-- Provided data start --

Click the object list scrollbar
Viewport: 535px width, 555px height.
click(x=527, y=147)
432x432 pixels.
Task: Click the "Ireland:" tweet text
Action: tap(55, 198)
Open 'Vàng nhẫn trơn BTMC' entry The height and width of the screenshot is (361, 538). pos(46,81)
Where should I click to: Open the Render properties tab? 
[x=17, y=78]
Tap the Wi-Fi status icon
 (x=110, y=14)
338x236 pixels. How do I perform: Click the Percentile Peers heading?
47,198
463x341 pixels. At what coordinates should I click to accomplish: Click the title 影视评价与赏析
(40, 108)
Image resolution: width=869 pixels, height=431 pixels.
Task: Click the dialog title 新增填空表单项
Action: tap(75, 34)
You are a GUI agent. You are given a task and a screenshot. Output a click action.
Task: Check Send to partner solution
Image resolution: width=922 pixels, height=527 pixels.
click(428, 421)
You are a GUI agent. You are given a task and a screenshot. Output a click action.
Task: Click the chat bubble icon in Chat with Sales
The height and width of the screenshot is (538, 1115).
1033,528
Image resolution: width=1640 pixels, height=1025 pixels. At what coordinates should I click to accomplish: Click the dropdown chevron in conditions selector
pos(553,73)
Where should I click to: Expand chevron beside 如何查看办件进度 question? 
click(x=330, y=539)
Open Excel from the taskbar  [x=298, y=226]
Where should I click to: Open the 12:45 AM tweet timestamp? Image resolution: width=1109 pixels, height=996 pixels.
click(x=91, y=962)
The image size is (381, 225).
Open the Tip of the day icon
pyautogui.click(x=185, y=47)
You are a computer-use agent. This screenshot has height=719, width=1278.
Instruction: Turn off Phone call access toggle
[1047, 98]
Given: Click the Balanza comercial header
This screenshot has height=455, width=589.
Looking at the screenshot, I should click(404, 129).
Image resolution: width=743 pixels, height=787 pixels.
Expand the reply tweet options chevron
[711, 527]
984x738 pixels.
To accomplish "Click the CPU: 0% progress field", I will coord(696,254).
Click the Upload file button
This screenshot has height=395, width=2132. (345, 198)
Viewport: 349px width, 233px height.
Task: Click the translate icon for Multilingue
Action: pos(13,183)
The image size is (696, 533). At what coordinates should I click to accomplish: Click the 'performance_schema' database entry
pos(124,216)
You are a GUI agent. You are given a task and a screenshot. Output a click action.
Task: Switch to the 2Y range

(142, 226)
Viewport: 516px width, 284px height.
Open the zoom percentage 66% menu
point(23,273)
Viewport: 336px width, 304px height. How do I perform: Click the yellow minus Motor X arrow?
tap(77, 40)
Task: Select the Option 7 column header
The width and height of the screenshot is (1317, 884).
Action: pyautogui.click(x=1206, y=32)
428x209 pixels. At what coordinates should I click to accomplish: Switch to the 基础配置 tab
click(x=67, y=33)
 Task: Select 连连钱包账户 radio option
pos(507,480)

-- Provided data end --

- _Given task_
Show every line from the records that contains the word "title".

- _Response to this exercise_
463x341 pixels. At what coordinates should I click to accomplish: Click the title 影视评价与赏析
Task: Click the dialog title 新增填空表单项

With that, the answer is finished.